La CDU n'aura pas régné plus de cinq ans dans le "fief" de la social-démocratie
Par Michel Verrier, lundi 10 mai 2010 à 00:28 :: partis :: permalien #160
Pâle, Jürgen Rüttgers, ministre-président démocrate chrétien de Rhénanie du nord Westphalie (NRW), encaissait difficilement sa défaite hier soir. Avec 34,3% des suffrages selon les projections à vingt heures, la CDU chute de 10 points sur son score de 2005. Une vrai débâcle! Ses allié libéraux ne bougent guère avec un résultat de 6,7% des voix. Pas de quoi faire un majorité. Le gouvernement du Land de NRW est donc remercié,après cinq ans d'exercice.

DONNÉES FOURNIES:
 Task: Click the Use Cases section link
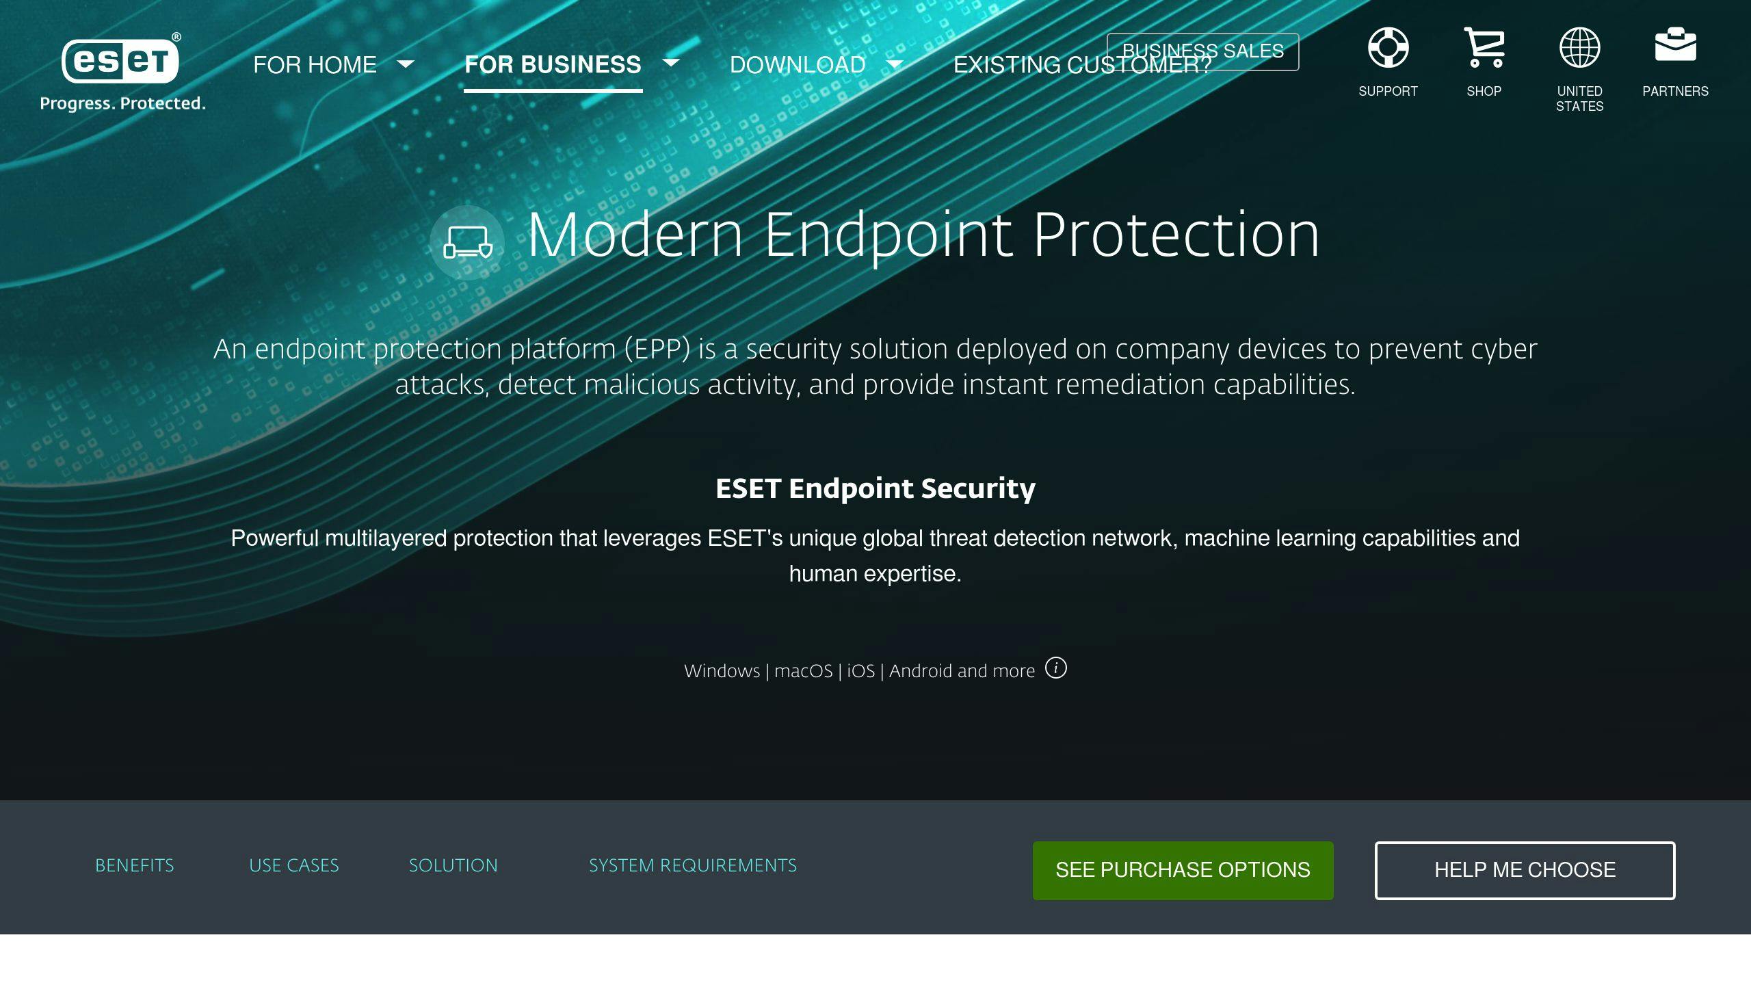coord(293,866)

CONSIGNE: Poursuivez l'article sur la défaite de la CDU en Rhénanie du Nord-Westphalie, en reprenant juste après sa dernière phrase.

RÉPONSE:
Rüttgers a fait les frais d'une suite de mini-scandales locaux qui ont entamé son image en NRW. Son opposition à la réforme scolaire que proposent les verts et le SPD pour mettre fin à la sélection précoce des élèves dés le primaire, a également joué un rôle décisif dans le choix des électeurs du Land. Selon une étude du comportement de l'électorat, les enjeux régionaux seraient restés déterminants dans leurs choix, ce dimanche.
Mais les querelles permanentes affichées entre les libéraux et les démocrates chrétiens au sein du gouvernement d'Angela Merkel à Berlin n'ont pas contribué non plus à la mobilisation des électeurs de la CDU.
Au final la défaite marque d'autant plus Rüttgers qu'il était apparu il y a cinq ans comme l'homme de l'avenir, parvenant enfin à déloger la social démocratie rhénane du pouvoir après 40 ans de règne -depuis 1966.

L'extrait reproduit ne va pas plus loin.